>>>

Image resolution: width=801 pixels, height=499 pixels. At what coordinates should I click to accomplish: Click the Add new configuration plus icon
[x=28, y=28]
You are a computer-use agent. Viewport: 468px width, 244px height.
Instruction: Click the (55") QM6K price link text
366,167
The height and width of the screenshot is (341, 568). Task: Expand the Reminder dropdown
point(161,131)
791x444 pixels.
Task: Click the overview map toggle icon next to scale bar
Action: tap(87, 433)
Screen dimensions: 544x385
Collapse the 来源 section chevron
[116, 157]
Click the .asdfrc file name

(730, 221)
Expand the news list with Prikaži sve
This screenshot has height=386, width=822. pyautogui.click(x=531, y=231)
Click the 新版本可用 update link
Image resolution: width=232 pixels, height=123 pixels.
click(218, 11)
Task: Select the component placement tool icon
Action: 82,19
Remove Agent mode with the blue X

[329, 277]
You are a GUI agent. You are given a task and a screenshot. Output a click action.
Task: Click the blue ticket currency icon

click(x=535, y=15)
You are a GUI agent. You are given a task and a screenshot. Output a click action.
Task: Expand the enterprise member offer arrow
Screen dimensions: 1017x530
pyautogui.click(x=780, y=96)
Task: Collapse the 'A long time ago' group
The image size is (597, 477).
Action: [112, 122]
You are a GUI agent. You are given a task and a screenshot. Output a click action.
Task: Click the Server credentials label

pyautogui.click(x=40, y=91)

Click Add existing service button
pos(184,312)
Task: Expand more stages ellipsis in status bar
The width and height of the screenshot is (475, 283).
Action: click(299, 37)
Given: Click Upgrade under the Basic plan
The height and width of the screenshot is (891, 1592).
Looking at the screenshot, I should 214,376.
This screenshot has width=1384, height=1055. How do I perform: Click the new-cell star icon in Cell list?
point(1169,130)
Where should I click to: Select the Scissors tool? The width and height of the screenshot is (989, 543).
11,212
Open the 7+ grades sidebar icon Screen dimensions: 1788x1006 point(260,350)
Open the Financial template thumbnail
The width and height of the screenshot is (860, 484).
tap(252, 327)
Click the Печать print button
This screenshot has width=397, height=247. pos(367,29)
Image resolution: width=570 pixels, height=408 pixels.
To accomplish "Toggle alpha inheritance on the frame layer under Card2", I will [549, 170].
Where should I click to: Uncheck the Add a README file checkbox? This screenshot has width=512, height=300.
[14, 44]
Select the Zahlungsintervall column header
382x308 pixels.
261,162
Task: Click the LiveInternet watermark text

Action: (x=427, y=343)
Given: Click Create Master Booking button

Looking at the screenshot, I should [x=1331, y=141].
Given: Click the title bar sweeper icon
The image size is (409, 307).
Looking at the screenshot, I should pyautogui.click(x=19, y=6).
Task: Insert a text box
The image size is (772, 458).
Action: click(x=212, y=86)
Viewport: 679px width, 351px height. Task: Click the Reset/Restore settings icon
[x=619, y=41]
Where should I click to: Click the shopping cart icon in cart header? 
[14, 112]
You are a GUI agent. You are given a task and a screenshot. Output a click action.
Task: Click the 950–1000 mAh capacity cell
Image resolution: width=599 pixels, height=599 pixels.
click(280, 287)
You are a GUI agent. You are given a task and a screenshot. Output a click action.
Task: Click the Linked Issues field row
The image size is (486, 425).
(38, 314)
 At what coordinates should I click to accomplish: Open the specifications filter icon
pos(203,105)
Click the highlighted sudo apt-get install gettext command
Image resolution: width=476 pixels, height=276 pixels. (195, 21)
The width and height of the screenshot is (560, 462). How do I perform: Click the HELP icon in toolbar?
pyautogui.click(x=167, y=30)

<<<

Task statement: Reproduce each line of the material above precisely.

Result of the exercise:
Image resolution: width=801 pixels, height=499 pixels. At what coordinates should I click to accomplish: Click the Add new configuration plus icon
[x=28, y=28]
You are a computer-use agent. Viewport: 468px width, 244px height.
Instruction: Click the (55") QM6K price link text
366,167
The height and width of the screenshot is (341, 568). Task: Expand the Reminder dropdown
point(161,131)
791x444 pixels.
Task: Click the overview map toggle icon next to scale bar
Action: tap(87, 433)
Screen dimensions: 544x385
Collapse the 来源 section chevron
[116, 157]
Click the .asdfrc file name

(730, 221)
Expand the news list with Prikaži sve
This screenshot has height=386, width=822. pyautogui.click(x=531, y=231)
Click the 新版本可用 update link
Image resolution: width=232 pixels, height=123 pixels.
click(218, 11)
Task: Select the component placement tool icon
Action: 82,19
Remove Agent mode with the blue X

[329, 277]
You are a GUI agent. You are given a task and a screenshot. Output a click action.
Task: Click the blue ticket currency icon

click(x=535, y=15)
You are a GUI agent. You are given a task and a screenshot. Output a click action.
Task: Expand the enterprise member offer arrow
Screen dimensions: 1017x530
pyautogui.click(x=780, y=96)
Task: Collapse the 'A long time ago' group
The image size is (597, 477).
Action: [112, 122]
You are a GUI agent. You are given a task and a screenshot. Output a click action.
Task: Click the Server credentials label

pyautogui.click(x=40, y=91)

Click Add existing service button
pos(184,312)
Task: Expand more stages ellipsis in status bar
The width and height of the screenshot is (475, 283).
Action: click(299, 37)
Given: Click Upgrade under the Basic plan
The height and width of the screenshot is (891, 1592).
Looking at the screenshot, I should 214,376.
This screenshot has width=1384, height=1055. How do I perform: Click the new-cell star icon in Cell list?
point(1169,130)
Where should I click to: Select the Scissors tool? The width and height of the screenshot is (989, 543).
11,212
Open the 7+ grades sidebar icon Screen dimensions: 1788x1006 point(260,350)
Open the Financial template thumbnail
The width and height of the screenshot is (860, 484).
tap(252, 327)
Click the Печать print button
This screenshot has width=397, height=247. pos(367,29)
Image resolution: width=570 pixels, height=408 pixels.
To accomplish "Toggle alpha inheritance on the frame layer under Card2", I will [549, 170].
Where should I click to: Uncheck the Add a README file checkbox? This screenshot has width=512, height=300.
[14, 44]
Select the Zahlungsintervall column header
382x308 pixels.
261,162
Task: Click the LiveInternet watermark text

Action: (x=427, y=343)
Given: Click Create Master Booking button

Looking at the screenshot, I should [x=1331, y=141].
Given: Click the title bar sweeper icon
The image size is (409, 307).
Looking at the screenshot, I should pyautogui.click(x=19, y=6).
Task: Insert a text box
The image size is (772, 458).
Action: click(x=212, y=86)
Viewport: 679px width, 351px height. Task: Click the Reset/Restore settings icon
[x=619, y=41]
Where should I click to: Click the shopping cart icon in cart header? 
[14, 112]
You are a GUI agent. You are given a task and a screenshot. Output a click action.
Task: Click the 950–1000 mAh capacity cell
Image resolution: width=599 pixels, height=599 pixels.
click(280, 287)
You are a GUI agent. You are given a task and a screenshot. Output a click action.
Task: Click the Linked Issues field row
The image size is (486, 425).
(38, 314)
 At what coordinates should I click to accomplish: Open the specifications filter icon
pos(203,105)
Click the highlighted sudo apt-get install gettext command
Image resolution: width=476 pixels, height=276 pixels. (195, 21)
The width and height of the screenshot is (560, 462). How do I perform: Click the HELP icon in toolbar?
pyautogui.click(x=167, y=30)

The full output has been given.